In October 2024, the American professional wrestling company WWE introduced the Independent Development (ID) program, similar to their Next in Line (NIL) program for college athletes, with ID to support the development of independent wrestlers by collaborating with various wrestling schools and promotions on the independent circuit. The inaugural partner promotions and schools confirmed were Reality of Wrestling, Black and Brave Academy, Nightmare Factory, Elite Pro Wrestling Training Center, and KnokX Pro Academy.

During a press conference on February 18, 2025, WWE's Chief Content Officer, Paul "Triple H" Levesque, unveiled men's and women's WWE ID Championships. The titles were designed to be defended exclusively across the independent circuit, offering emerging talent increased exposure and opportunities. The inaugural champions were determined through a tournament featuring top prospects from the WWE ID program. The tournament matches were scheduled to take place at various independent wrestling shows, highlighting WWE's collaboration with the independent wrestling scene. Participants of the inaugural tournament were all WWE ID prospects, and first round matches were held by Game Changer Wrestling (GCW) on April 16 and Future Stars of Wrestling on April 18 during WrestleMania 41 week. It was then confirmed that after the crowning of the inaugural champions, all independent wrestlers would be eligible to challenge for the ID Championships and that if a non-WWE ID wrestler were to win either title, they would receive a WWE ID contract.

The women's tournament format was a round-robin tournament. On July 8, 2025, it was confirmed that the tournament final would be held at GCW's event, The ID Showcase, on August 1 during SummerSlam week.

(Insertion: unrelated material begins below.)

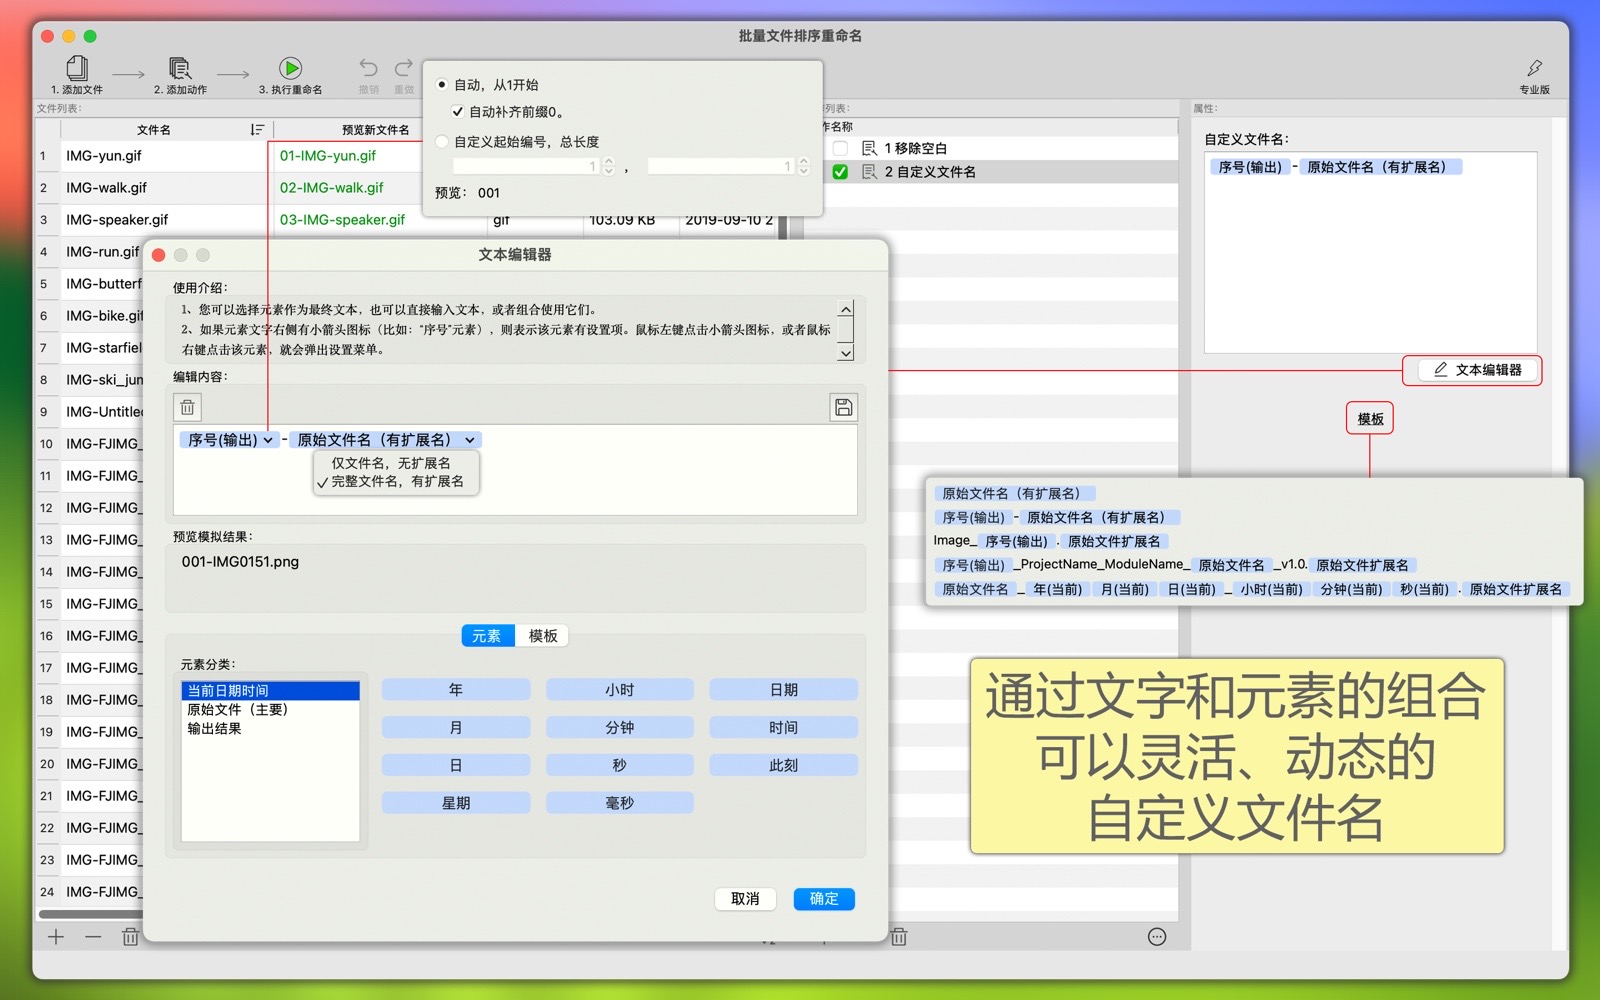This screenshot has width=1600, height=1000.
Task: Choose 仅文件名，无扩展名 menu option
Action: pos(391,463)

The tournament final was a triple threat match between Kylie Rae, Zara Zakher, and Zayda Steel, which Rae won to become the inaugural Women's ID Champion. Her reign would be cut short as just over a month later, the title was vacated after Rae's public announcement of her second pregnancy.

== Design ==
The WWE Women's ID Championship belt is identical to the men's version, albeit smaller and on a white strap. It features a modern design, incorporating elements that represent both WWE and the independent wrestling scene. The center plate prominently displays the WWE ID logo, flanked by customizable side plates that can be personalized by the reigning champion.

== Reigns ==
As of , , there have been two reigns and one vacancy. Kylie Rae was the inaugural champion. Laynie Luck's ongoing reign is the longest at + days, while Rae has the shortest reign at 52 days.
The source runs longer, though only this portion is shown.